What to produce: Please write out, exactly as they appear, the line containing "You are a computer-use" and every line after it to the end of the records, and nothing more.

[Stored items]
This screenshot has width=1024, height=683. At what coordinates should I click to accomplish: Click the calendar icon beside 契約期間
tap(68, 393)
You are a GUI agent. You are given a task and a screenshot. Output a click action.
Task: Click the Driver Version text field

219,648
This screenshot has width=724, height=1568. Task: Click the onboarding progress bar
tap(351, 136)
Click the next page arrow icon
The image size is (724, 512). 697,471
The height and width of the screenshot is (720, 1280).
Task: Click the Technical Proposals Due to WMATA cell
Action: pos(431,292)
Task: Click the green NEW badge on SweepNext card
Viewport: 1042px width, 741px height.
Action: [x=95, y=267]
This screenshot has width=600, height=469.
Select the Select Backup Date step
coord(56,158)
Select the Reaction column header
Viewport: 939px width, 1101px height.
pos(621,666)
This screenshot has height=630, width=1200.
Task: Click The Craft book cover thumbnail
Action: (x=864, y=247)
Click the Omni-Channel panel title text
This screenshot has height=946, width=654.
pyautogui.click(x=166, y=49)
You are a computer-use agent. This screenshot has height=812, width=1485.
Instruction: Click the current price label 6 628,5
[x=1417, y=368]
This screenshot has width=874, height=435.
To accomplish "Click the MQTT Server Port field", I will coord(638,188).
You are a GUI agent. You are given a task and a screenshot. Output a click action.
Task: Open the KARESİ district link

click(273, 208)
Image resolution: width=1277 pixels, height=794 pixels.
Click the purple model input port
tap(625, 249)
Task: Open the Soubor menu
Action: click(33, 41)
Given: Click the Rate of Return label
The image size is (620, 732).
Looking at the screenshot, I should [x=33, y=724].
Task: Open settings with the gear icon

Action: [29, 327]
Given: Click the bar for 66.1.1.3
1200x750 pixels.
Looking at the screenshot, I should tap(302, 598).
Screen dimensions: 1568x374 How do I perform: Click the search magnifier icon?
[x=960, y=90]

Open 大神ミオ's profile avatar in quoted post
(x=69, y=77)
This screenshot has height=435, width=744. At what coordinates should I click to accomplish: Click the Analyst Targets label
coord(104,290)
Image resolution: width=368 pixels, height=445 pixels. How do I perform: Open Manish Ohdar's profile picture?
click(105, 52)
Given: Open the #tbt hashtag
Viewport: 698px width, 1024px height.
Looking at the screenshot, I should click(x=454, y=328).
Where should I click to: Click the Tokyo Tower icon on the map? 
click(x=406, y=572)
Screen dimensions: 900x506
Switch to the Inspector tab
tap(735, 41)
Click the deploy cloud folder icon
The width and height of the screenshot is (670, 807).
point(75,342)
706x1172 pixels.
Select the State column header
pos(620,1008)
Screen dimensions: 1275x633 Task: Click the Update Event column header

Solution to this exercise:
You are a computer-use agent. This screenshot has height=812, width=1485.
Instruction: Click the current price label 6 628,5
[x=1417, y=368]
This screenshot has width=874, height=435.
To accomplish "Click the MQTT Server Port field", I will coord(638,188).
You are a GUI agent. You are given a task and a screenshot. Output a click action.
Task: Open the KARESİ district link

click(273, 208)
Image resolution: width=1277 pixels, height=794 pixels.
Click the purple model input port
tap(625, 249)
Task: Open the Soubor menu
Action: click(33, 41)
Given: Click the Rate of Return label
The image size is (620, 732).
Looking at the screenshot, I should [x=33, y=724].
Task: Open settings with the gear icon

Action: [29, 327]
Given: Click the bar for 66.1.1.3
1200x750 pixels.
Looking at the screenshot, I should tap(302, 598).
Screen dimensions: 1568x374 How do I perform: Click the search magnifier icon?
[x=960, y=90]

Open 大神ミオ's profile avatar in quoted post
(x=69, y=77)
This screenshot has height=435, width=744. At what coordinates should I click to accomplish: Click the Analyst Targets label
coord(104,290)
Image resolution: width=368 pixels, height=445 pixels. How do I perform: Open Manish Ohdar's profile picture?
click(105, 52)
Given: Open the #tbt hashtag
Viewport: 698px width, 1024px height.
Looking at the screenshot, I should click(x=454, y=328).
Where should I click to: Click the Tokyo Tower icon on the map? 
click(x=406, y=572)
Screen dimensions: 900x506
Switch to the Inspector tab
tap(735, 41)
Click the deploy cloud folder icon
The width and height of the screenshot is (670, 807).
point(75,342)
706x1172 pixels.
Select the State column header
pos(620,1008)
Screen dimensions: 1275x633 Task: Click the Update Event column header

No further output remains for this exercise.